Renungan Harian Katolik

Renungan Harian Katolik Rabu 13 Oktober 2021: Hipokrisi

Tuhan mengecam kaum Farisi dan ahli Taurat karena kata-kata dalam ajaran suci sangat terasing dari praktik hidup.

Editor: Agustinus Sape
Foto Pribadi
Pater Steph Tupeng Witin SVD 

Renungan Harian Katolik Rabu 13 Oktober 2021: Hipokrisi (Luk 11: 42-46)

Oleh: Pater Steph Tupeng Witin SVD

POS-KUPANG.COM - Kaum Hipokrisi adalah orang yang secara terbuka menyatakan memiliki sikap atau bertingkah laku tertentu, tetapi kemudian bertindak dengan cara yang tidak konsisten dengan sikap atau tingkah laku tersebut.

Kata hipokrisi berasal dari kata Yunani ὑπόκρισις (hypokrisis), yang artinya "cemburu", "berpura-pura", atau "pengecut" (Wikipedia).  

Kamus Besar Bahasa Indonesia (2008) menyebut hipokrisi sebagai "kemunafikan".

Tuhan dalam Injil hari ini kembali melancarkan kritik tajam kepada kaum Farisi dan ahli-ahli Taurat.

Tuhan mengecam kaum Farisi dan ahli Taurat karena kata-kata dalam ajaran suci sangat terasing dari praktik hidup.

Mereka ajarkan agar orang lain ikut sementara mereka sendiri justru melawan apa yang mereka ajarkan sendiri.

Hipokrisi kaum agamawan Yahudi ini ketika dipandang secara moral sangat membahayakan hidup rohani.

* Soal Tugas A: Sebutkan semua arti kata Yunani hypokrisis yang tercantum dalam renungan tentang hipokrisi di atas.
* Soal Tugas B: Teruskan renungan tentang hipokrisi di atas dengan beberapa kalimat yang menyambung langsung kalimat terakhirnya.

Entri data
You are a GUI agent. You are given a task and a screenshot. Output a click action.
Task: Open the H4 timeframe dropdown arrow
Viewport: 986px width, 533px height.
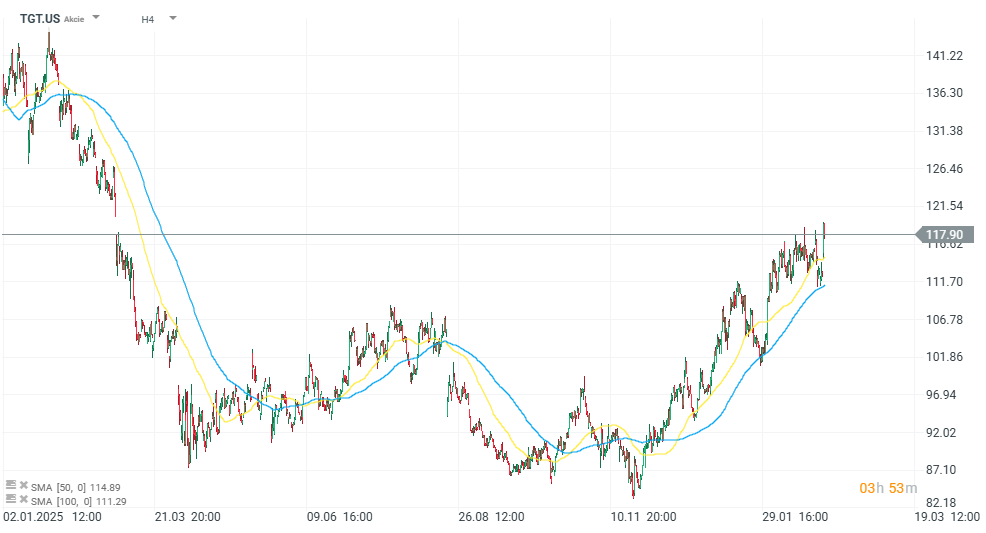[x=173, y=18]
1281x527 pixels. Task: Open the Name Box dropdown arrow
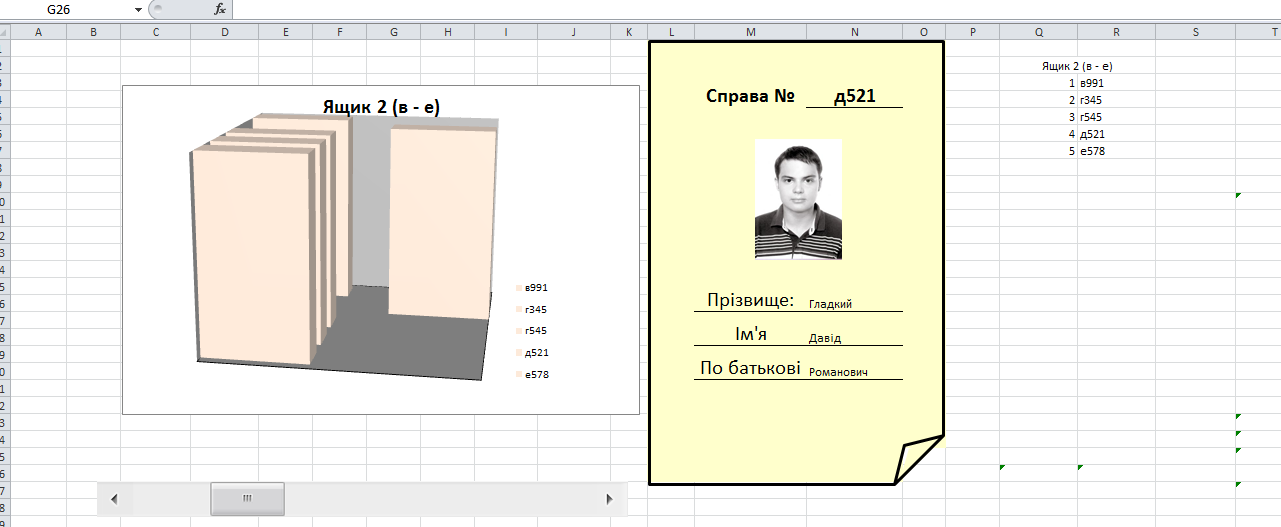[x=138, y=9]
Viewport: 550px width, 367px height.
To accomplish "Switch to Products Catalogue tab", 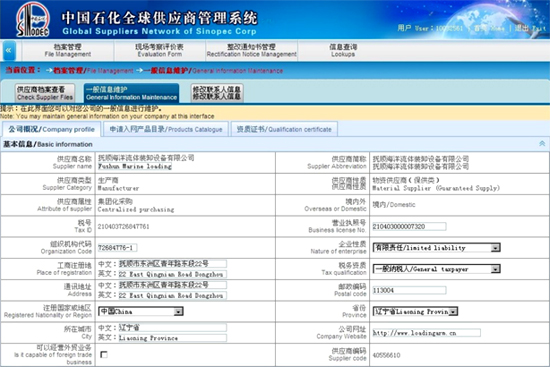I will click(166, 129).
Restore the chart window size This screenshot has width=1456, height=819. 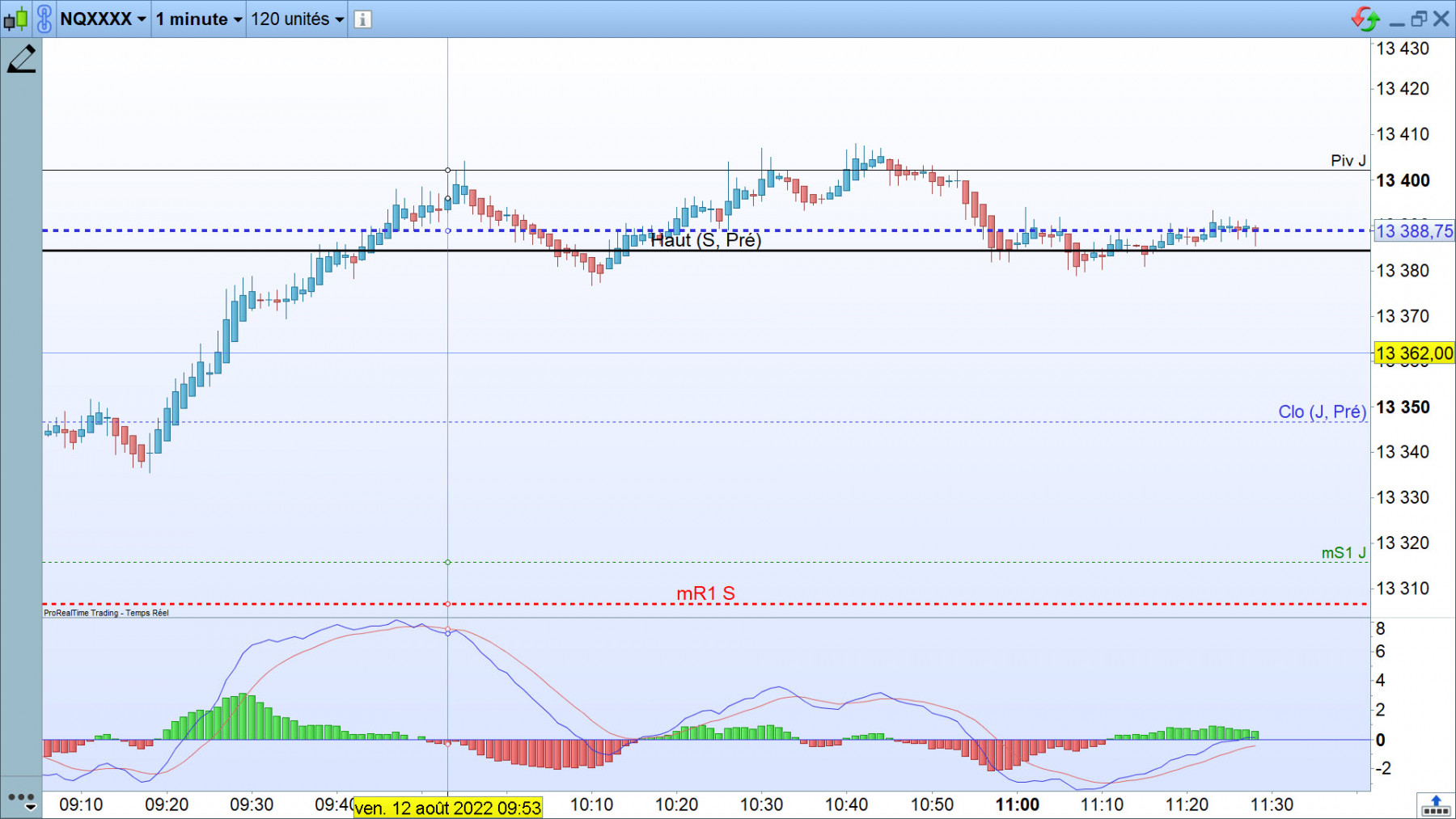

* Jawaban Tertulis A: "cemburu", "berpura-pura", "pengecut"

* Jawaban Tertulis B:
Tuhan kecam hipokrisi kaum Farisi dan ahli Taurat: suka duduk di tempat terdepan di rumah ibadah, suka terima penghormatan, meletakkan beban berat di pundak umat kecil.

Intinya: melakukan kewajiban agama di depan orang agar “makan puji”. Ajaran yang mereka wartakan tanpa belas kasihan dan kasih.

Baca juga: Renungan Harian Katolik Selasa 12 Oktober 2021: Merawat Hati

Bagaimana dengan kita? Sabda Tuhan meski melalui jalan kritik dan kecaman tetap menjadi undangan bagi kita untuk terus membenahi diri setiap saat.

Pembenahan bangunan kesejatian diri ini merupakan investasi bagi hidup baru setelah ziarah fana kita di dunia ini berakhir.

Kita tidak pernah akan tahu kapan itu terjadi. Hanya Tuhan yang tahu. Semua kritik dan kecaman keras dari Tuhan menjadi awasan agar kita menjalani hidup dalam sikap “terjaga.”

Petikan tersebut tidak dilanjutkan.